• [Instructions for the task]:
For each entry below, write an exact copy and leave out the images.

• [Information shown]:
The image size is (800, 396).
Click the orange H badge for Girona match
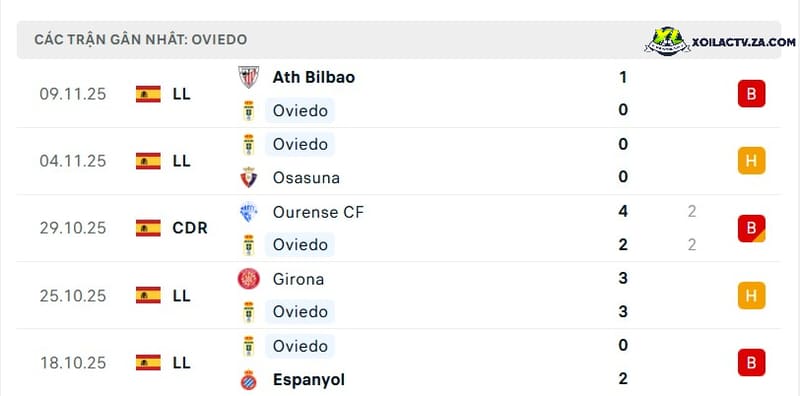[x=751, y=295]
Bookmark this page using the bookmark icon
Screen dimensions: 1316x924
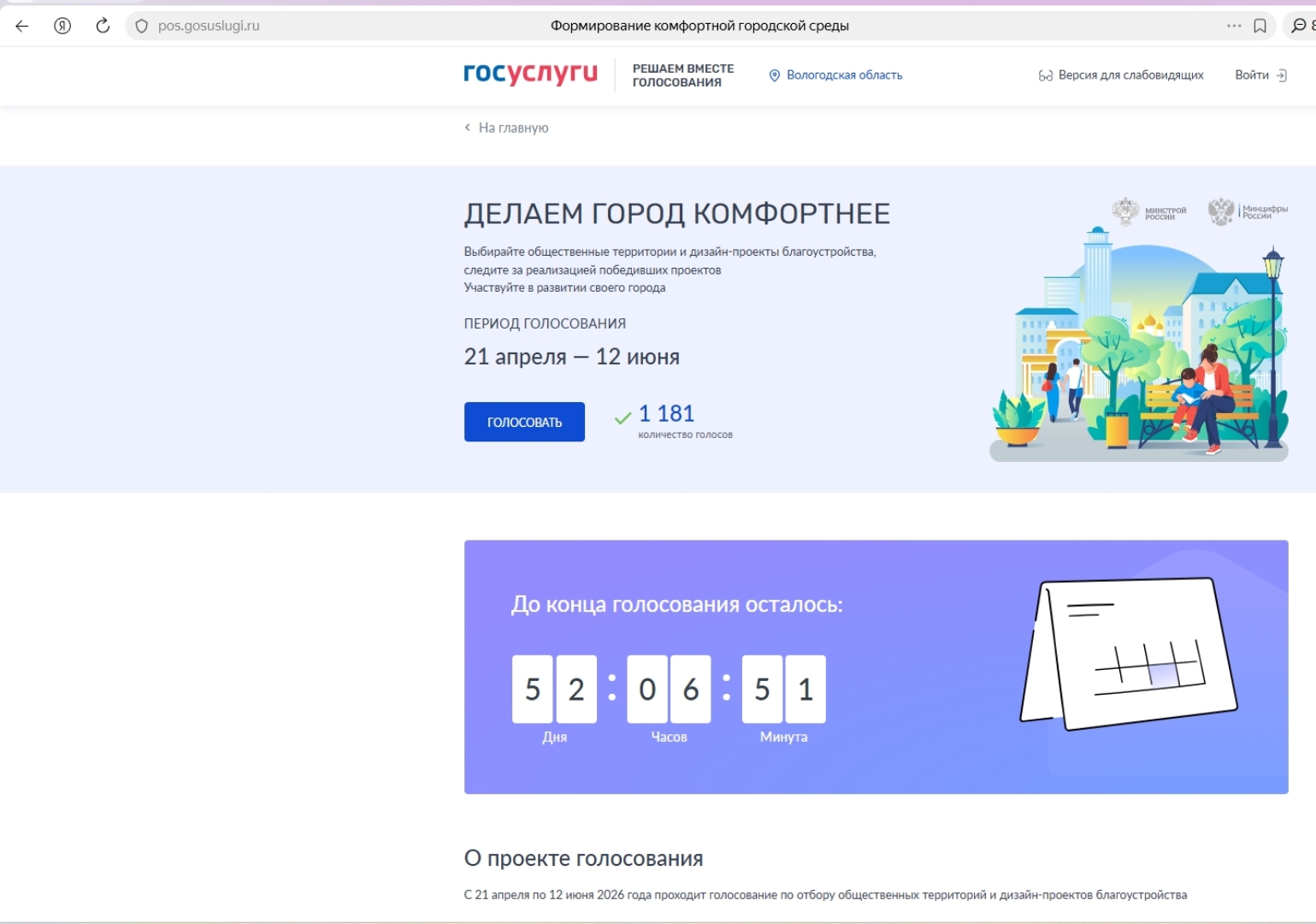tap(1260, 26)
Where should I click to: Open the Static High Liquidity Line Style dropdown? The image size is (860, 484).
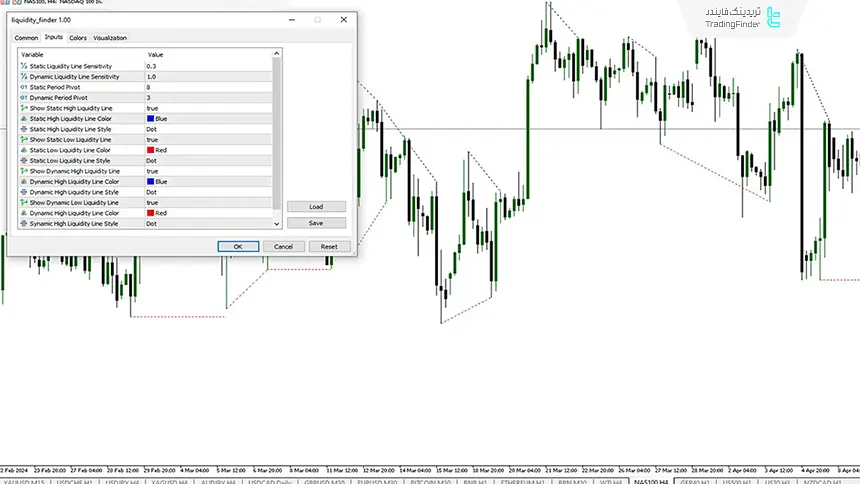click(x=152, y=129)
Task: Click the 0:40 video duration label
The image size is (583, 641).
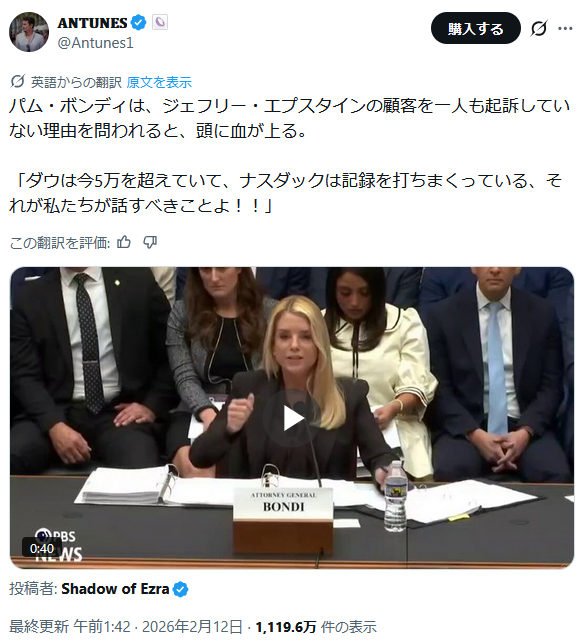Action: click(x=42, y=548)
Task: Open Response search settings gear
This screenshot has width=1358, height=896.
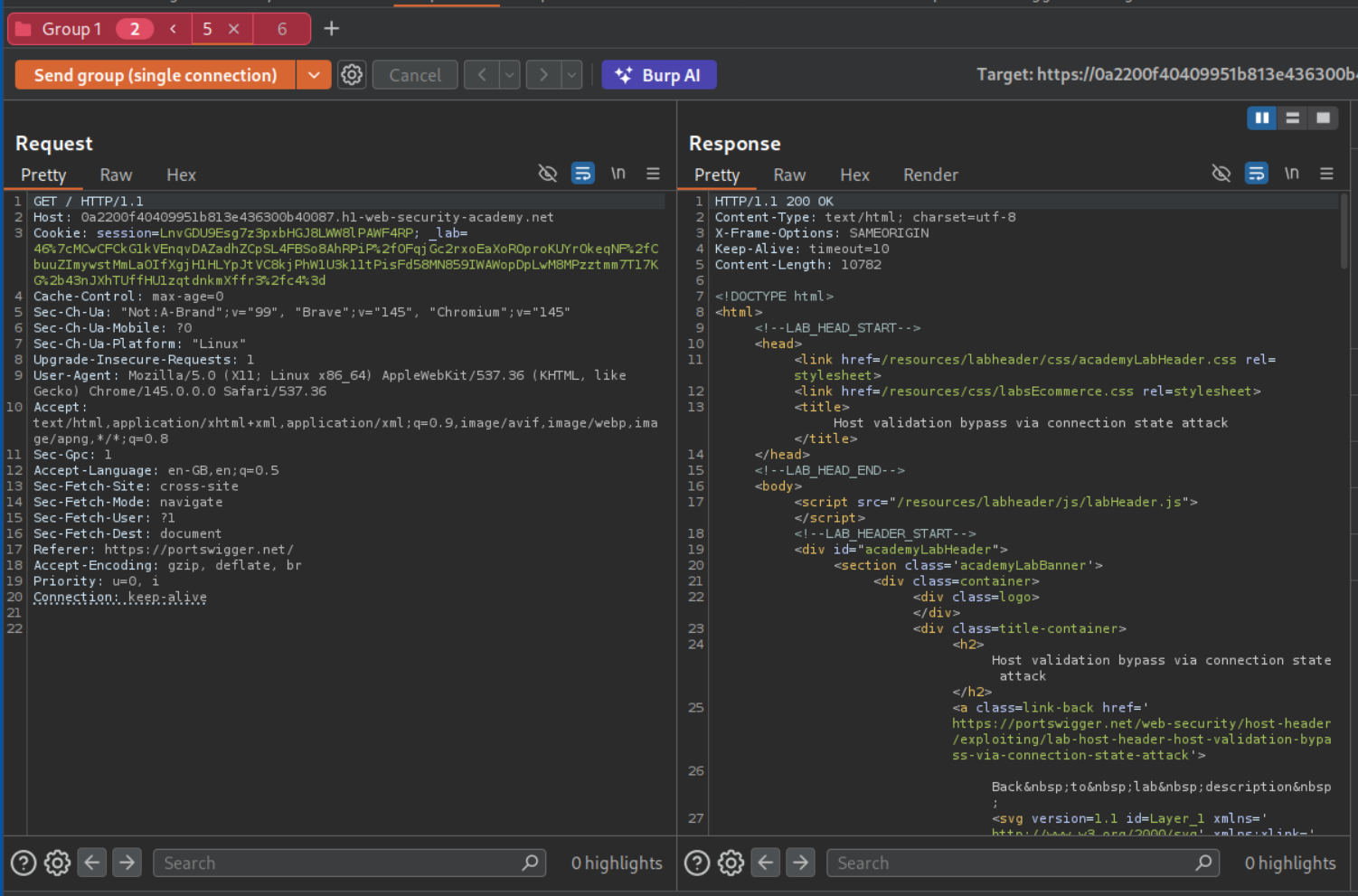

• [Problem solution]:
The image size is (800, 396).
Click the orange H badge for Girona match
[x=751, y=295]
Bookmark this page using the bookmark icon
Screen dimensions: 1316x924
tap(1260, 26)
Where should I click to: Open the Static High Liquidity Line Style dropdown? The image size is (860, 484).
click(x=152, y=129)
Task: Click the 0:40 video duration label
The image size is (583, 641).
Action: click(x=42, y=548)
Task: Open Response search settings gear
This screenshot has width=1358, height=896.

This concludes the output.